I doubt you need a full semantic tree. Just the parts that are accessible to the local edit scope. Like if I break the code within a function, all other code in the unit should be ok. It gets trickier with broken syntax but there’s a lot of clever recovery techniques I’ve seen.


How do you propose code completions are done without it? To even produce a set of suggestions, you need to understand the parse context, the set of available symbols with appropriate types and scope resolution. AST parsers already have recovery mechanisms, and I am assuming those are all working as intended.


When I’m in function foo I may have a local closure X. When I’m editing bar I don’t need to consider X, right?

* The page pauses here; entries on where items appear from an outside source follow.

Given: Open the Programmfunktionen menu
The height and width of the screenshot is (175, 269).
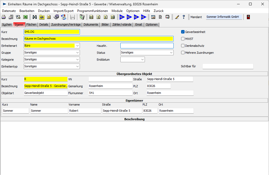Looking at the screenshot, I should tap(92, 11).
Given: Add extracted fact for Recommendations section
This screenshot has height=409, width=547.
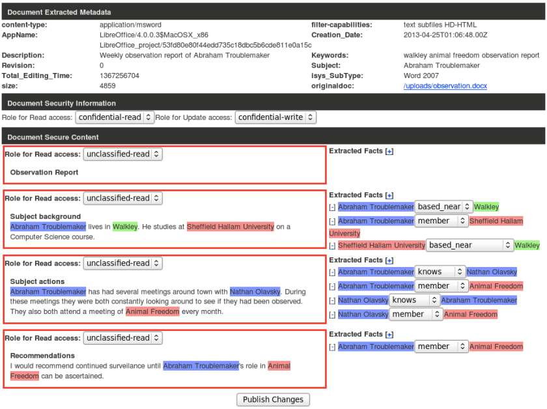Looking at the screenshot, I should coord(389,334).
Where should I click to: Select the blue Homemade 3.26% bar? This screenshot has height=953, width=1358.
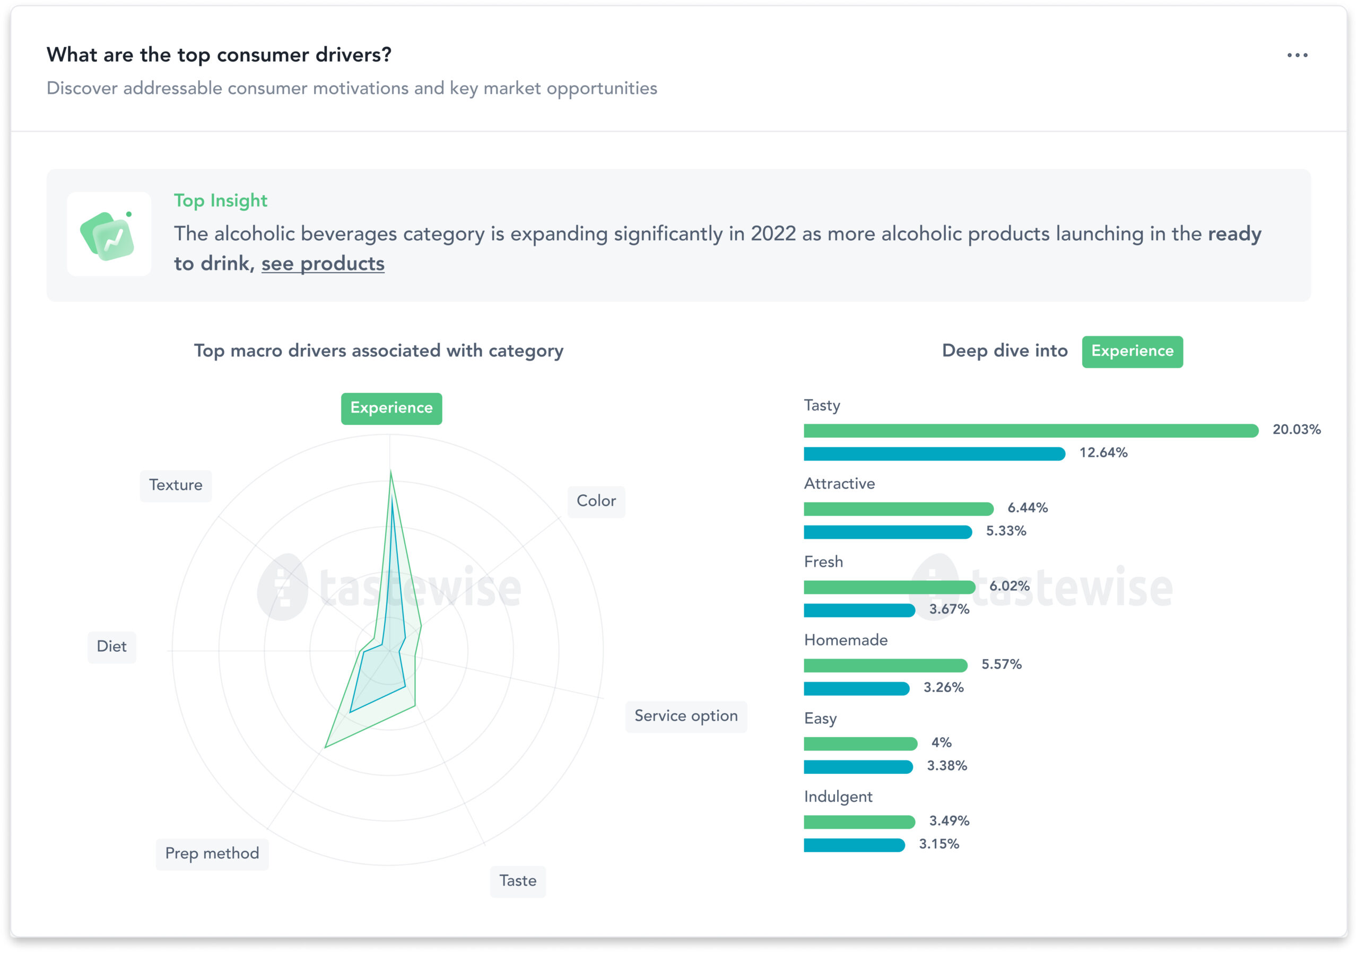pyautogui.click(x=856, y=689)
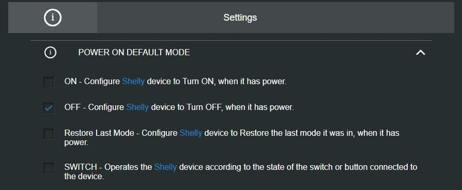
Task: Select the 'ON - Configure' option label
Action: click(92, 82)
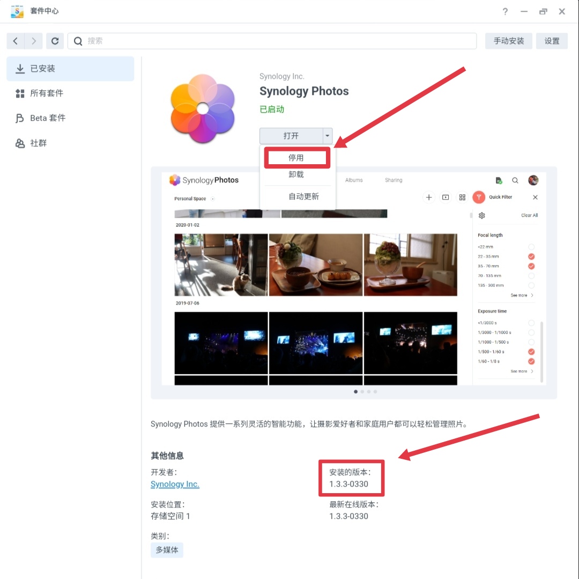Screen dimensions: 579x579
Task: Choose 卸载 in the dropdown menu
Action: coord(296,174)
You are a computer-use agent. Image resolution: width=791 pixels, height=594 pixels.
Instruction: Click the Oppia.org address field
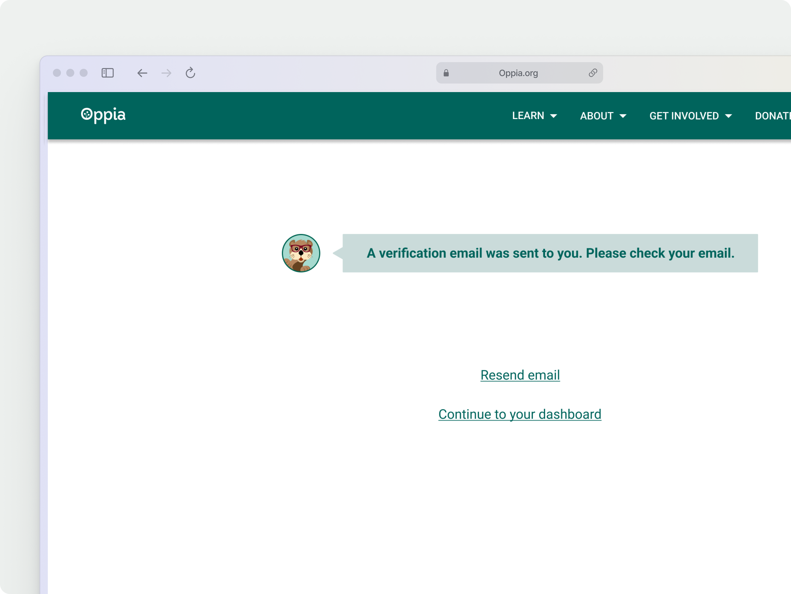[518, 73]
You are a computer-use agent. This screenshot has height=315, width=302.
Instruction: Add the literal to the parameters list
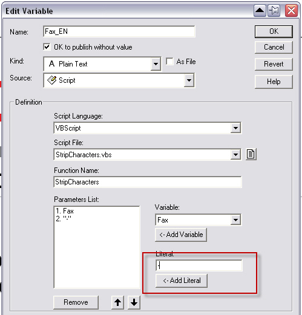click(182, 281)
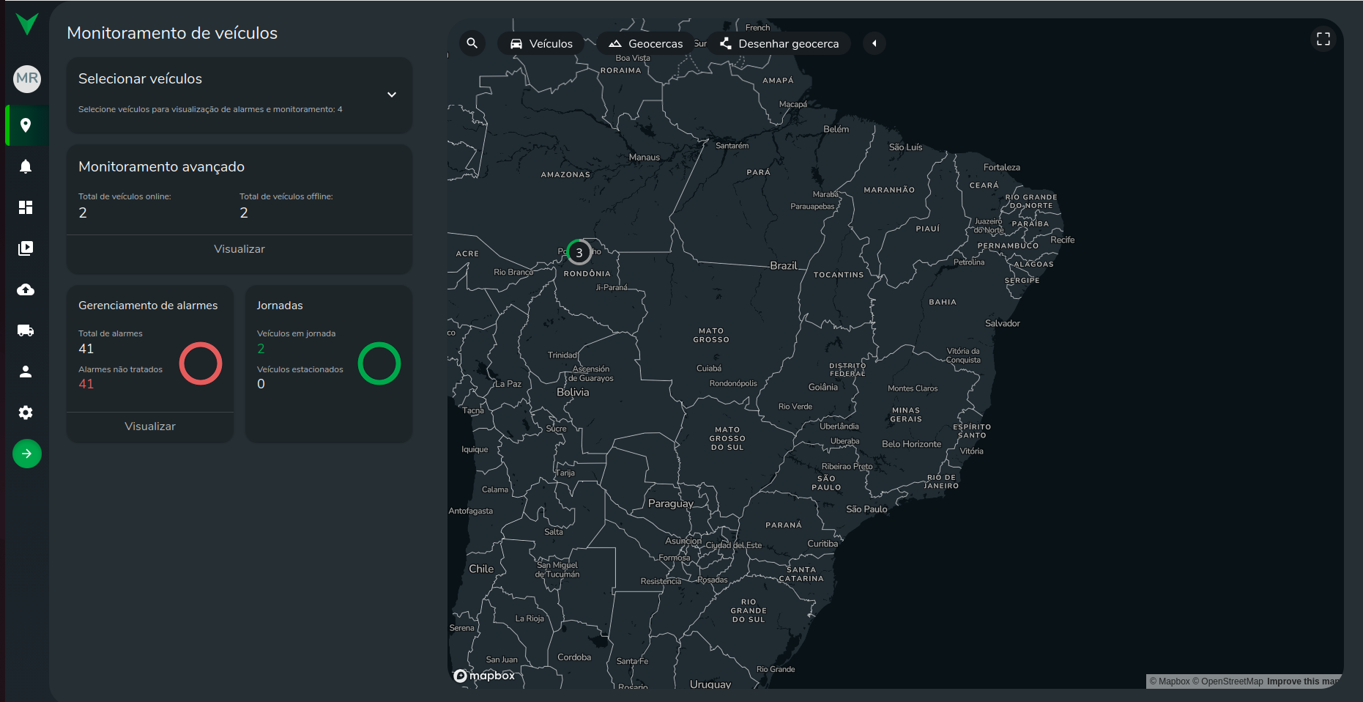Expand the sidebar with the green arrow
Screen dimensions: 1363x702
(26, 454)
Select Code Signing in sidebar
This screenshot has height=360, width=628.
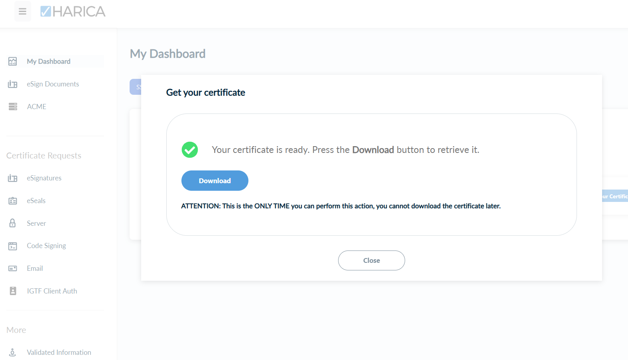(46, 246)
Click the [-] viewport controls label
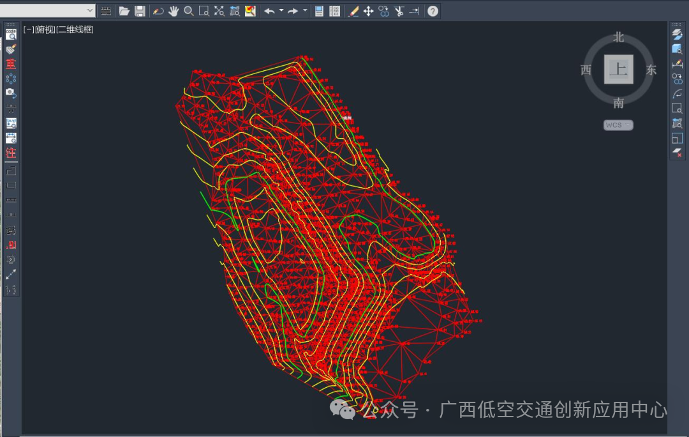Screen dimensions: 689x437 (28, 29)
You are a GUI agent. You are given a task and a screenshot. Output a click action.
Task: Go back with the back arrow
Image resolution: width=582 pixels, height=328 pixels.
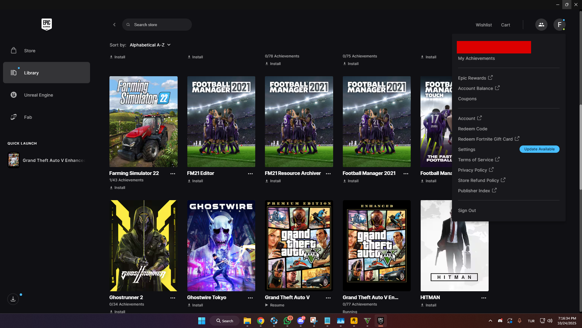coord(114,25)
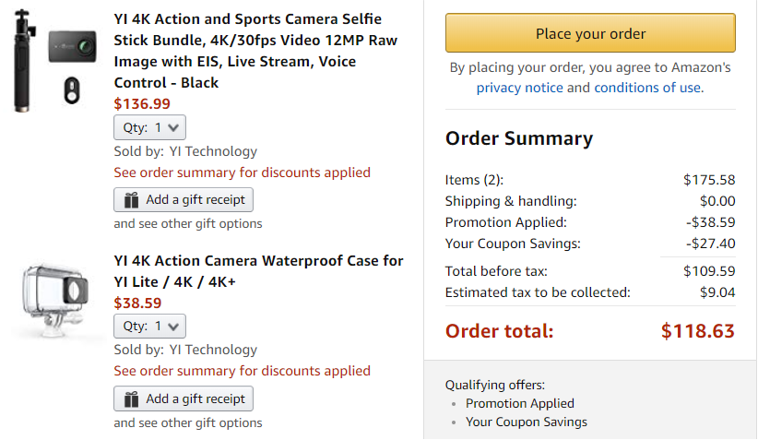Open the Qty dropdown for the camera bundle

150,127
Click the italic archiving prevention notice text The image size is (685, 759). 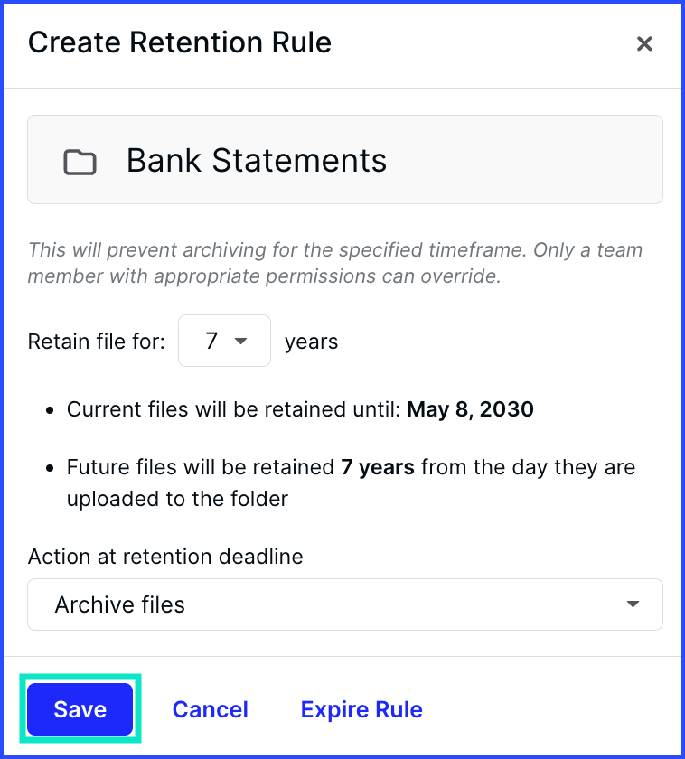pyautogui.click(x=335, y=263)
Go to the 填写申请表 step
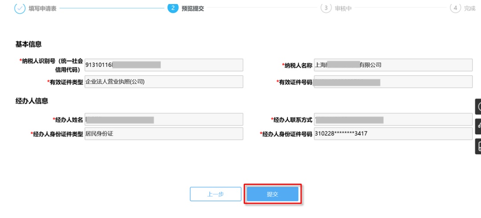 click(x=42, y=8)
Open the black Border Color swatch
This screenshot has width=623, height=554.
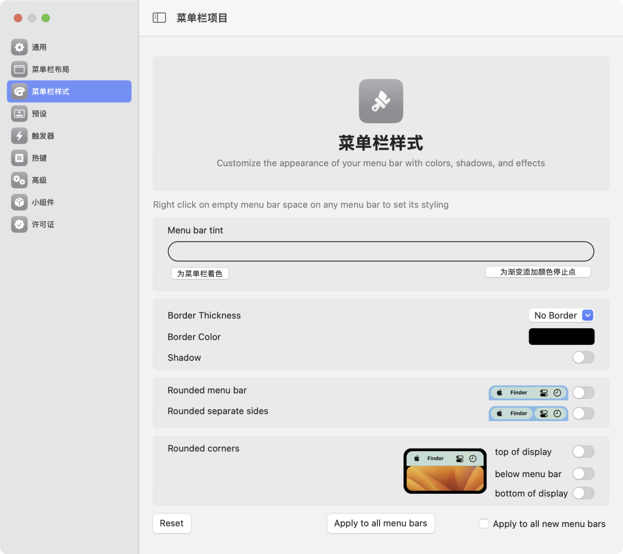click(x=561, y=336)
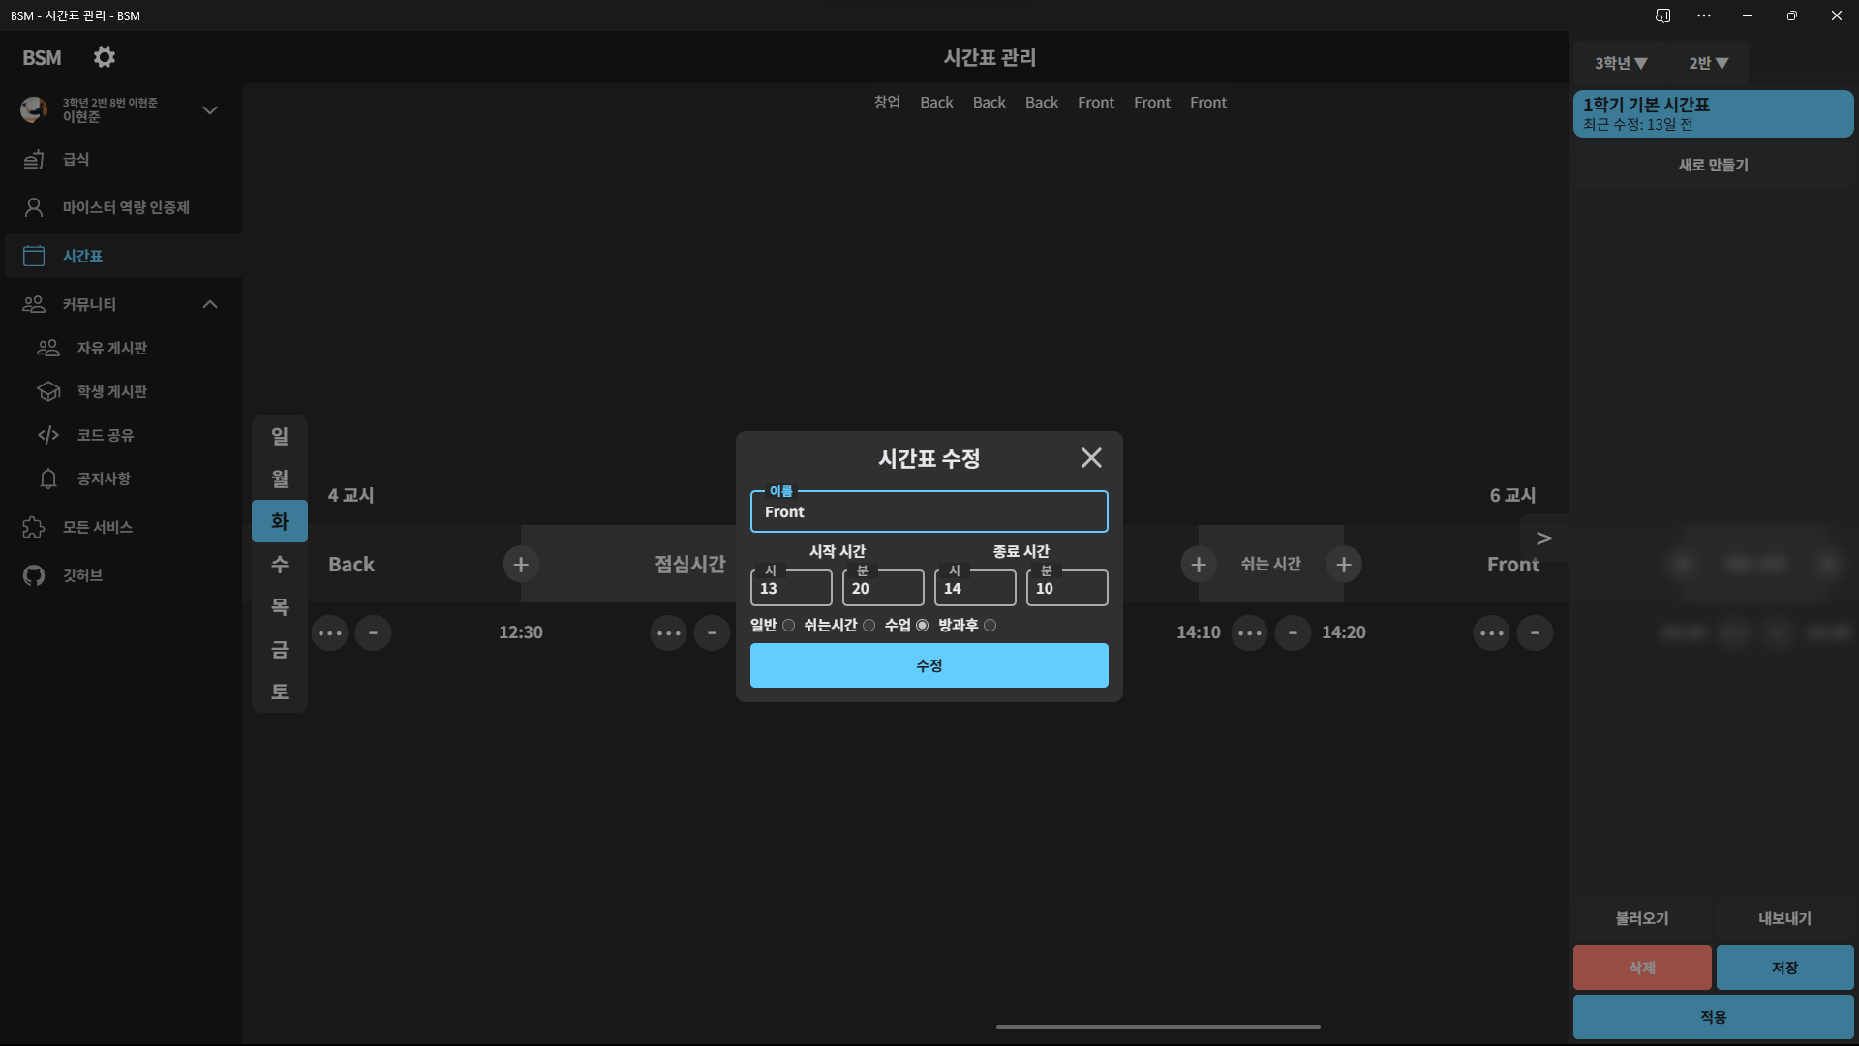Click the 급식 meal icon in sidebar
The image size is (1859, 1046).
(34, 159)
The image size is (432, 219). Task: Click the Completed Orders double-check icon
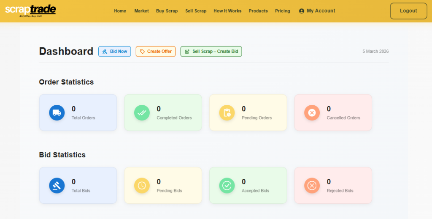click(142, 112)
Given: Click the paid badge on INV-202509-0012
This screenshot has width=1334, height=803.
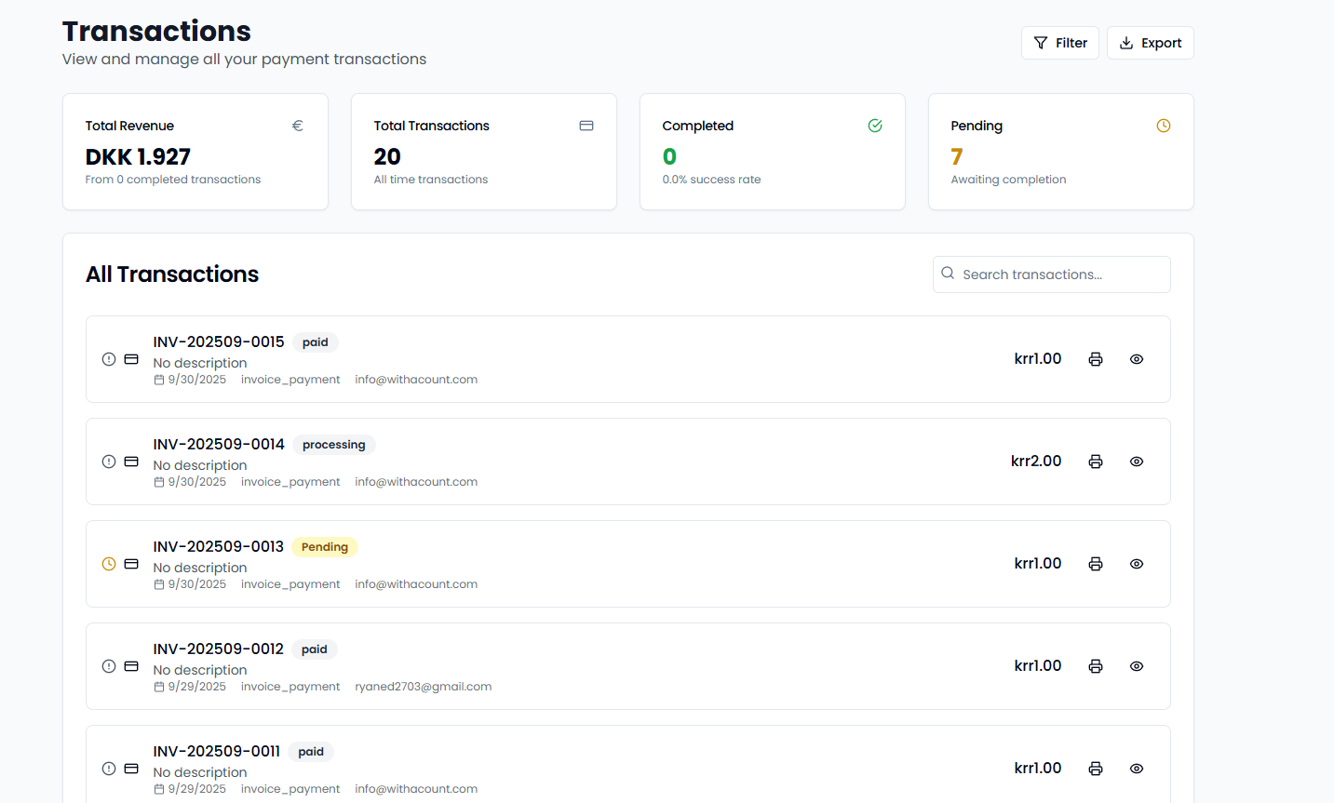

I think what you’re trying to say is “how do you pick a subset of a tree to load at any given point” / “it’s simpler to have the entire semantic tree and traverse it than trying to keep a live tree”. If that’s a correct reading, I agree, it’s a difficult problem. I don’t have any specific recommendations other than to note it’s a graph and graph databases don’t need to keep the entire graph in memory to do queries so there must be something similar you could do with code. The other part is that not all parts of the graph are equally relevant so intelligently pruning it should result in better completions. I explored this mildly as an undergrad but the topic never sufficiently interested me to continue pursuing it.


If foo is a function in this example, then yes I agree for most PLs. If foo is a class, namespace, or some other declaration context however, its contents are definitely relevant when editing a different context due to possible usage of scope operators.